Thanks for the feedback. After a bit of thinking, the fundamental problem with doing this "implicitly" as you suggest is that it has to be done per port, and not per MemObject. Thus, the enable/disable would have to be moved to each and every port, and the ports are parameters in the Python classes, not SimObjects/MemObjects, so it is not straight forward to enable/disable the stats in a convenient way (unless we start turning the flags in to vector params etc). Similarly for the stats, they would have to be stats implemented in each port, or some for of multi-dimensional stats on the MemObjects.
I think the functionality and configuration interface ends up being rather cluttered, but haven't actually attempted to implement it.
In conclusion, I think there are compelling reasons to keep the monitor the way it is.
From: Steve Reinhardt [mailto:email@example.com]
Sent: 30 April 2012 01:08
To: Andreas Hansson
Subject: Re: Review Request: MEM: Add the communication monitor
(switching to email since this is getting a bit detailed)
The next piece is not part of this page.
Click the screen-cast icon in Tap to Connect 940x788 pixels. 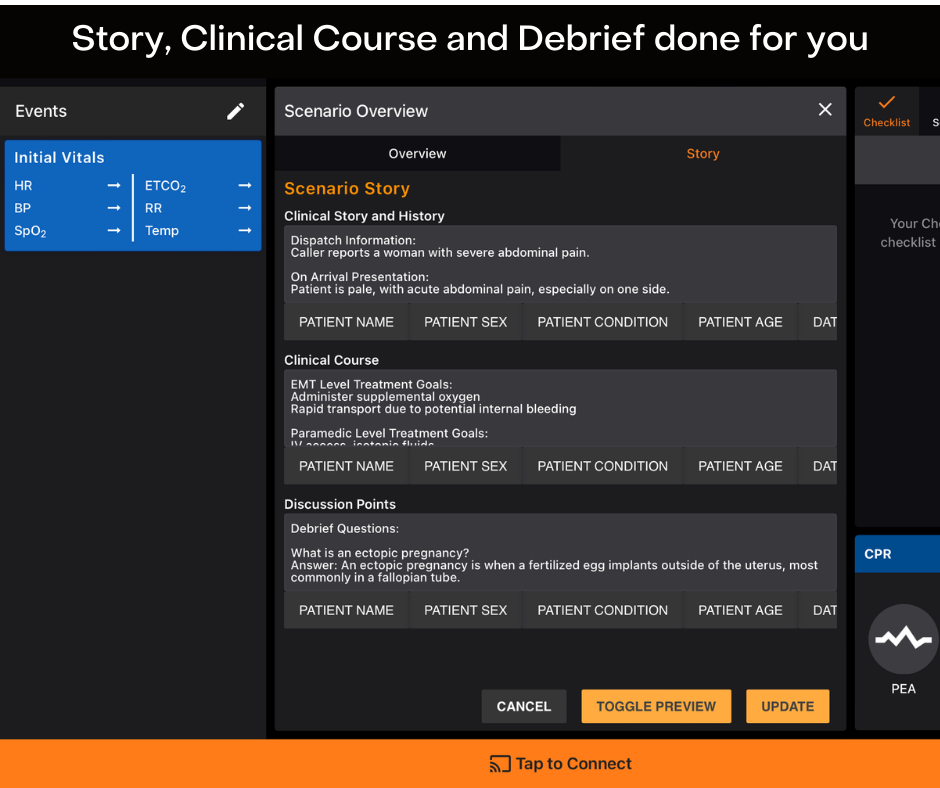click(497, 763)
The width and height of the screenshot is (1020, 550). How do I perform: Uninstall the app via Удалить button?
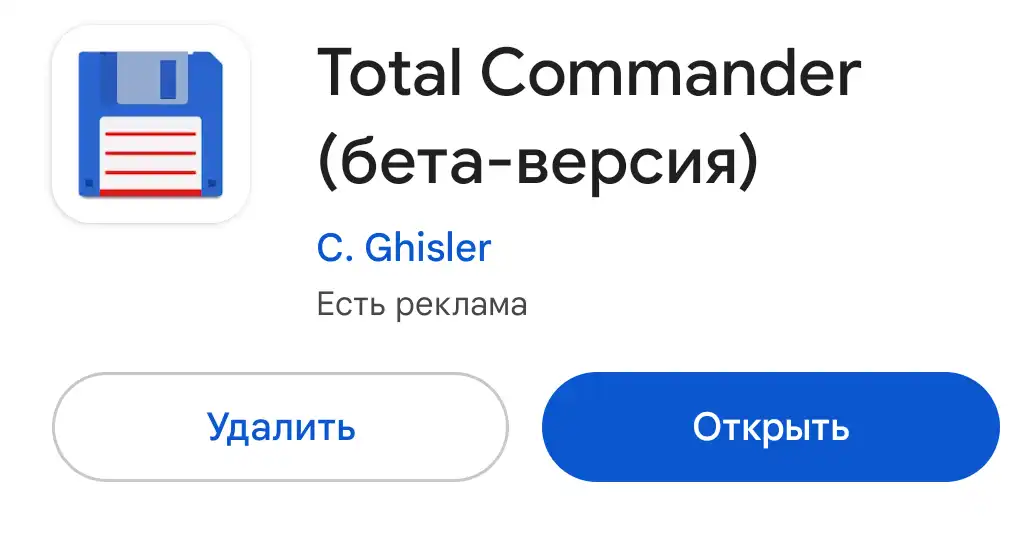[280, 427]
These are valid concerns. I'd like to explore them a little more. I'm not necessarily picking sides, just playing devil's advocate a bit.
On Sun, Apr 29, 2012 at 5:05 AM, Andreas Hansson <firstname.lastname@example.org<mailto:email@example.com>> wrote:
This is an automatically generated e-mail. To reply, visit: http://reviews.gem5.org/r/1159/
On April 28th, 2012, 9:08 a.m., Steve Reinhardt wrote:
I like the idea of having a common way of collecting these stats (and probably more importantly, common names and semantics for the output). Does it make sense to have this in a separate object though? It seems like that just adds complexity to the configuration, and the possibility of not putting one of these where you wish you had. Did you consider putting all this code in a base class like MemObject so that everyone automatically collects all these stats?
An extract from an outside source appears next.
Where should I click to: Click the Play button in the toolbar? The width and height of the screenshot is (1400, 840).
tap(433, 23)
A very valid comment, and this option was under serious consideration. The benefits of having it behaviourally encapsulated (as you now propose) rather than structurally encapsulated (as the current patch does) is indeed that:
1) it does not involve changing any configuration scripts, and
2) any communicating object would have a uniform set of stats relating to the communication
The issues are:
1) how to "hide" it in the interface timing calls, as we must catch the case where sendTiming returns false and undo the changes to the senderState
If we make this common to all MemObjects, we could take the monitor state (which is just a tick value) and put it in the base SenderState class. I bet there are some MemObjects that already record the transmit time in the sender state anyway so we could get rid of that double recording. Eliminating the memory allocation and chaining of the separate SenderState object could possibly be a noticeable performance win when you're actually collecting the stats.
2) the rather extensive set of disable flags in the object parameters
This doesn't bother me much. If we define the flags on the base MemObject and provide reasonable defaults, they'll be invisible to most people.
3) the potential negative performance impact caused by collecting more stats than we really want
How expensive are these stats? A timing-mode transaction is not cheap to begin with, so the percentage slowdown may not be that bad. Plus I find that, when you're running long simulations, you're better off collecting all the stats you can (within reason), since having them and not needing them is less costly than wanting them and not having them.
Plus, it looks like all the stats can be disabled, so if performance is a concern, they could just be turned off, right? This would eliminate the first-order overheads (notwithstanding #5 below).
4) more "noise" in the stats output
The stats output really isn't designed to be read casually anyway... if you're using grep or some other script, then the excess data won't be noticeable.
5) potential negative performance impact even when not collecting stats due to the large number of if-statements
True. As with #3, we don't know how big this impact is though. Branch predictors can be pretty good, so although a sequence of load/compare/branch instructions isn't free, it's not necessarily as bad as you think.
Plus, there may be some existing stats in some MemObjects that are redundant with respect to these (like bytes read and bytes written maybe?) and if we go back and get rid of those then we'd save a little overhead there.
The current CommMonitor may not be ideal in that it requires config script changes, and it is indeed up to the user to determine which points in the memory system are of interest. However, I would expect no more than a handful monitors in a typical system, and the stats in the monitor could become multi-dimensional and indexed on the masterId in a future patch.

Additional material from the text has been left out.